Among 4,161 children aged 4 to 16 years in a Sri Lankan community cohort, 72.3% tested seropositive for dengue IgG antibodies, with seropositivity rising steeply and significantly with age (Spearman r = 1.0). The estimated annual force of infection — a measure of transmission intensity — was 0.16, meaning roughly 16% of susceptible children acquired a new infection each year. In a subset of 604 children analyzed with a multiplexed microsphere-based Luminex assay, 42.7% showed a monotypic response (single serotype exposure) while 34.9% displayed multitypic responses indicating sequential infections. Among monotypic cases, DENV2 dominated at 56.8%, followed by DENV1 at 30.6%. Notably, 16.5% of children showed serological evidence of past Zika virus infection, and 3.3% had antibodies exclusively to Zika — a finding that complicates dengue serology interpretation.

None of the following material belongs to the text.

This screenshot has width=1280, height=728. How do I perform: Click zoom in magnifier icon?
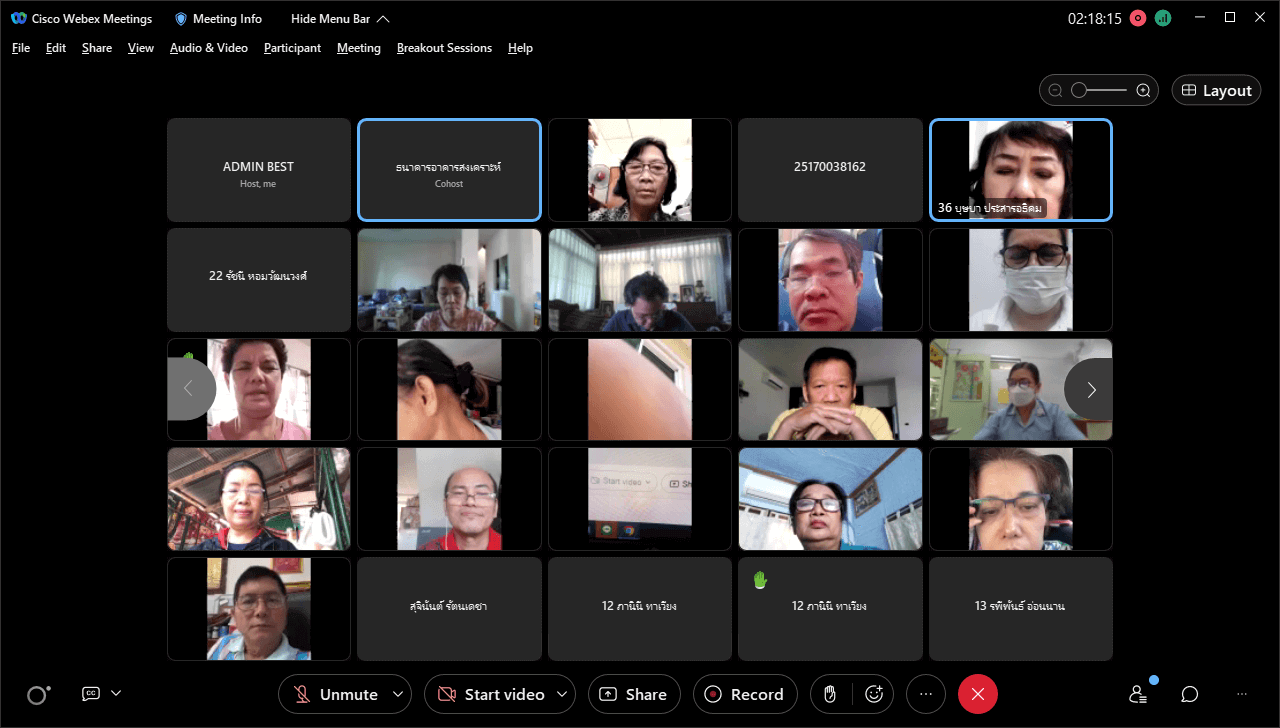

These data carry important nuance for dengue vaccine programs. The licensed vaccine Dengvaxia, for instance, is contraindicated in seronegative individuals due to enhanced disease risk upon subsequent natural infection; this study's age-stratified force-of-infection data could help calibrate pre-vaccination screening thresholds. The cross-reactive nature of flavivirus antibodies — particularly between dengue and Zika — also raises questions about serological misclassification in surveillance systems relying on standard ELISA platforms, as the Panbio commercial assay comparison in this study highlights. This is a well-powered observational cohort with meaningful subcohort serotyping, though it captures a single geographic and temporal snapshot. Replication across multiple endemic seasons and regions would strengthen generalizability.